> _TASK GOAL_: Below are entries; copy exactly, and only, the lines from the one containing "Given: Click the large dISP segment text" through their final line, leaving out pictures.

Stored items
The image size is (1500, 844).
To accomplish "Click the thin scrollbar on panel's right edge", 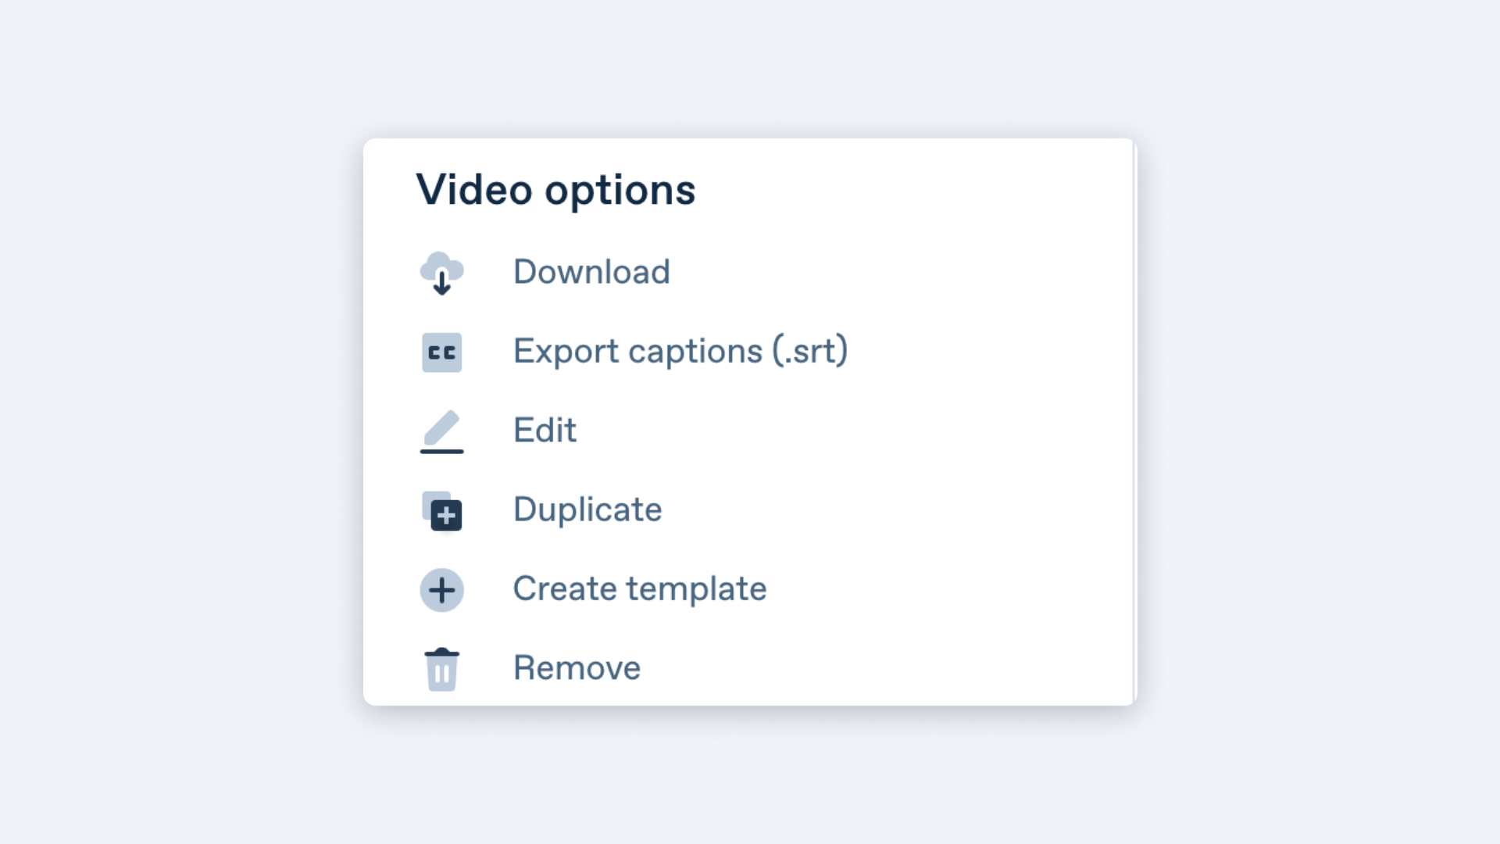I will click(1134, 422).
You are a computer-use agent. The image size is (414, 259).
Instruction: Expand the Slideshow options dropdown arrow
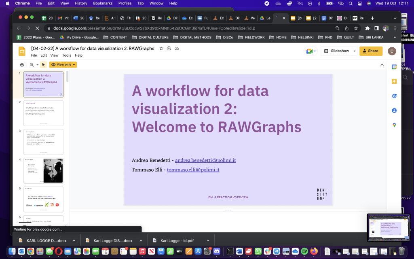pos(355,51)
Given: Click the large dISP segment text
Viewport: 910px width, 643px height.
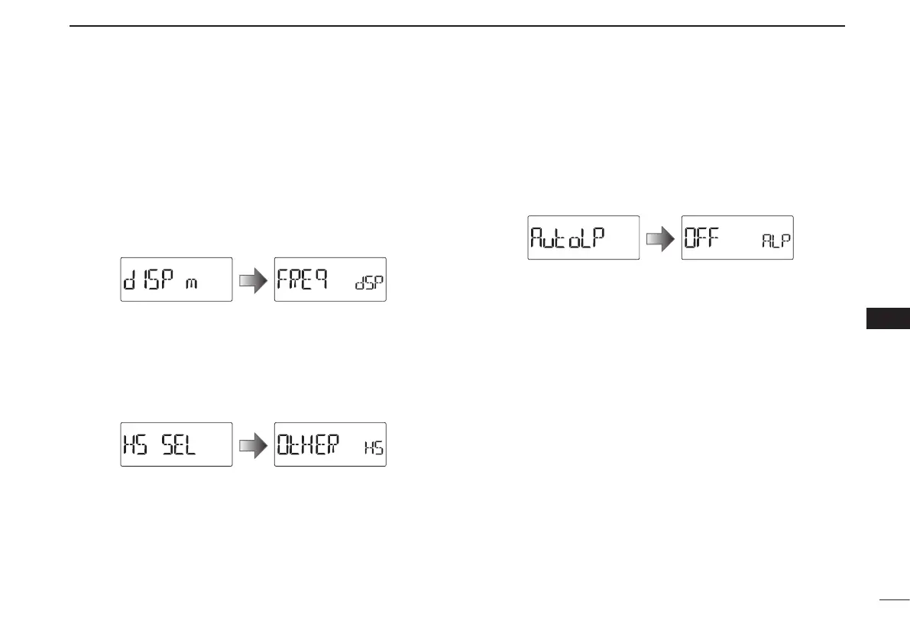Looking at the screenshot, I should (148, 279).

> _WRITTEN SOLUTION_:
Given: Click the large dISP segment text
Viewport: 910px width, 643px height.
Looking at the screenshot, I should (148, 279).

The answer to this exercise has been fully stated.